Das Krippen-Wimmelbild der Lisbeth März
In Leinen gewickelt liegt das Jesuskind in der Krippe von Elisabeth März. Foto: Anja Gild
Zum Heiligen Abend aus Hohendilching
Lisbeth März gehört nicht zu den Menschen, die großes Aufheben um ihre Kunstfertigkeit und Geschicklichkeit machen. Könnte sie aber. Denn in ihrer Stube in Hohendilching steht etwas, das feiner und liebevoller gestaltet kaum sein kann. Damit wünschen wir Ihnen eine frohe und gesegnete Weihnacht.
Der Raum ist klein. Ein Tisch mit Bank, ein Fernseher, eine kleine Bücherwand, ein Kachelofen. Neben der Anrichte steht sie, die Krippe – ach was, die Krippenlandschaft! 19 Figuren und 8 Szenen beleben das Bild der alpenländischen Krippe der Elisabeth März. Aufgebaut auf einem Tisch in der Ecke der Stube.

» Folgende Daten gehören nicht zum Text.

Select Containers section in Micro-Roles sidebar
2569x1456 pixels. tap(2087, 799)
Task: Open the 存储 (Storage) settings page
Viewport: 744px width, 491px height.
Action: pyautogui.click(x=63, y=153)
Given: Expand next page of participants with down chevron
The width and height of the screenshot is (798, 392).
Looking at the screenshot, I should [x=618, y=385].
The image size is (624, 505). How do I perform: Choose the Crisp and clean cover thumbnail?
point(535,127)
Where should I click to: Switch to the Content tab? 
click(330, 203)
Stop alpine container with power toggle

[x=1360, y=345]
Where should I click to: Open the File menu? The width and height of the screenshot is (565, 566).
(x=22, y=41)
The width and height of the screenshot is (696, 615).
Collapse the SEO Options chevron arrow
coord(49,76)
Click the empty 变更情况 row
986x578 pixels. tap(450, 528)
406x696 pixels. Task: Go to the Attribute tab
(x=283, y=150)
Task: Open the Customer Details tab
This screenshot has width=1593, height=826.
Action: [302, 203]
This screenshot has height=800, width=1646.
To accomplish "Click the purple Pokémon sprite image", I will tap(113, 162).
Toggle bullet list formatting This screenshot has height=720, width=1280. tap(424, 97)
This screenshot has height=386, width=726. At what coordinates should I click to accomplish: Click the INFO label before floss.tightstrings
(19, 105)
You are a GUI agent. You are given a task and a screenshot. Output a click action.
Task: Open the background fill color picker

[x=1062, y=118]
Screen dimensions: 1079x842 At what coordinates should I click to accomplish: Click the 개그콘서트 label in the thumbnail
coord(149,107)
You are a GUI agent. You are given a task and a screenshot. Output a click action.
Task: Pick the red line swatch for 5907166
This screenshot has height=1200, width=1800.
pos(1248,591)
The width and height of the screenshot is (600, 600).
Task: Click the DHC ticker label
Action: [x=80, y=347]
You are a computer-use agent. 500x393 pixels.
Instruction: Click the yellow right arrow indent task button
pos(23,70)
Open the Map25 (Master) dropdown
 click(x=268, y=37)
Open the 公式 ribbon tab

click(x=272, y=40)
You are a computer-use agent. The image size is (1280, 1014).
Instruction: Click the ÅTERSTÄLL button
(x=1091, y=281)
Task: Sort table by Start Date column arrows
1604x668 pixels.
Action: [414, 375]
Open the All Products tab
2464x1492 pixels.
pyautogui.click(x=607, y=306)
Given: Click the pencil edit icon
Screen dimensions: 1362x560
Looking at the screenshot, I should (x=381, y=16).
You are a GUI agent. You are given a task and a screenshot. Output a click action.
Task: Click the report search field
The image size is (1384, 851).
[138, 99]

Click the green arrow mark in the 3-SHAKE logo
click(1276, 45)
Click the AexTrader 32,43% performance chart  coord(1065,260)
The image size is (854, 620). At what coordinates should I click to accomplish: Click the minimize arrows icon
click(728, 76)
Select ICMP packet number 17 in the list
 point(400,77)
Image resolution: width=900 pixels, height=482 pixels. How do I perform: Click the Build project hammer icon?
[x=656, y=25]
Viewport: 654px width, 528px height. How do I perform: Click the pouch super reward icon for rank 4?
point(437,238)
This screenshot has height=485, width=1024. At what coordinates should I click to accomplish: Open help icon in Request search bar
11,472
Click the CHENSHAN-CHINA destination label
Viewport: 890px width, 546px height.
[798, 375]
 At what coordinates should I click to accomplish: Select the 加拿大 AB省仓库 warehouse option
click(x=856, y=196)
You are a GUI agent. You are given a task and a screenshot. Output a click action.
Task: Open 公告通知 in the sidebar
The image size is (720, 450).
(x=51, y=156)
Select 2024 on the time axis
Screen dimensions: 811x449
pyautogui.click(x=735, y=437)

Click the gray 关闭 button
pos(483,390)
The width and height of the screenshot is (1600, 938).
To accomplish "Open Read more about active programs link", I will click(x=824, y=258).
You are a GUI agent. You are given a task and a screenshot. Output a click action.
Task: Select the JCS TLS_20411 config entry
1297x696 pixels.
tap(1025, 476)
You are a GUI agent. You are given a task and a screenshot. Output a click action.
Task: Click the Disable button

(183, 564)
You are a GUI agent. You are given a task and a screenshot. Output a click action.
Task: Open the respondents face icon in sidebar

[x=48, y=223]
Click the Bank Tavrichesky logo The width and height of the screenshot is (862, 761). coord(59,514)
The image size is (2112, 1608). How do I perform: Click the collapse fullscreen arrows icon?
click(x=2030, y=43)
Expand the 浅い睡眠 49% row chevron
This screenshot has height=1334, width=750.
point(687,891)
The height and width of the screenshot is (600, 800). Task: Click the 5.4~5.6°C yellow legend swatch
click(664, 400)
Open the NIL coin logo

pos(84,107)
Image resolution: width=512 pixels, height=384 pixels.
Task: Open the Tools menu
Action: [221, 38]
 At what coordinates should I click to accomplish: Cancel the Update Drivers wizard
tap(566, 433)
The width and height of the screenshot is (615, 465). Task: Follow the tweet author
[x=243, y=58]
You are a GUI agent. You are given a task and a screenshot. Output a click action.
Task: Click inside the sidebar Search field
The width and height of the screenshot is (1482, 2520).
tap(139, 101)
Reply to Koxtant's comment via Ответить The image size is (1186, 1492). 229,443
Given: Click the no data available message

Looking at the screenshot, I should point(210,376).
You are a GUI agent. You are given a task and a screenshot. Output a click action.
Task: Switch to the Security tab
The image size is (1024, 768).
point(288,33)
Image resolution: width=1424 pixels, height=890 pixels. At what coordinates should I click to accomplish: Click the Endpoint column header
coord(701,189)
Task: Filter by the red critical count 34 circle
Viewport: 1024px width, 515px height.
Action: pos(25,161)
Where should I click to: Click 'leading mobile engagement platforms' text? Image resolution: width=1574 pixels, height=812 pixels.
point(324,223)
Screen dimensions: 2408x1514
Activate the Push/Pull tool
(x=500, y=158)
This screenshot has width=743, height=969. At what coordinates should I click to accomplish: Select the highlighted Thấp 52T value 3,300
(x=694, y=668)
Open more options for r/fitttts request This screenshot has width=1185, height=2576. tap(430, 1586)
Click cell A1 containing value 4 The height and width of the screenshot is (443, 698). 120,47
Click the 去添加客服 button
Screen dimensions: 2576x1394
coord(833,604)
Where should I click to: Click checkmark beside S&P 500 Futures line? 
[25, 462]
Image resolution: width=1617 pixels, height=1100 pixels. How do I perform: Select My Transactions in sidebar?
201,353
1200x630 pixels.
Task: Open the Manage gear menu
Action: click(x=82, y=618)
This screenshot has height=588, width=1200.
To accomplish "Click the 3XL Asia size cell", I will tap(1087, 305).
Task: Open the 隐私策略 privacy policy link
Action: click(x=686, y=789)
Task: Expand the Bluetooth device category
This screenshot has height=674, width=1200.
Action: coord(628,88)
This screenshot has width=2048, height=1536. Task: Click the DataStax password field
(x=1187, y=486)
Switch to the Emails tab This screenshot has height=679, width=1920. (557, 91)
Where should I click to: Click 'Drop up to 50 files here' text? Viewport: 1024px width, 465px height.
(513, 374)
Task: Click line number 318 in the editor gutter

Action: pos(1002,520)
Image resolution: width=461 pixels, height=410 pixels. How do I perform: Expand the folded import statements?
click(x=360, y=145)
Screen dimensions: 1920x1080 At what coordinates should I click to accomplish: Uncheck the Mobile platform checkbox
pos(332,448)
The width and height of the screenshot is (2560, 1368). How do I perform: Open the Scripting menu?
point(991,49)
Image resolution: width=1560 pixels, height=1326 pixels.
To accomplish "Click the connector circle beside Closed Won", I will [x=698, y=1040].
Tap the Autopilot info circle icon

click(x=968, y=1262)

Das Besondere: Alle Kleidungsstücke sind handgefertigt, viele Alltagsgegenstände sind selbst gebastelt und das Arrangement entspringt ihrer und ihrer Nachbarskinders Fantasie. Florian, Andreas und Barbara helfen mit – vier Tage lang wird aufgebaut, gestellt und dekoriert.
Das Außergewöhnliche: Die Krippe ist öffentlich zugänglich. Jeder kann klingeln, findet Einlass, darf sich auf einen fellbedeckten Stuhl setzen, schauen, entdecken – und einen exzellenten hausgebrannten Kripperl-Schnaps gibt es obendrein.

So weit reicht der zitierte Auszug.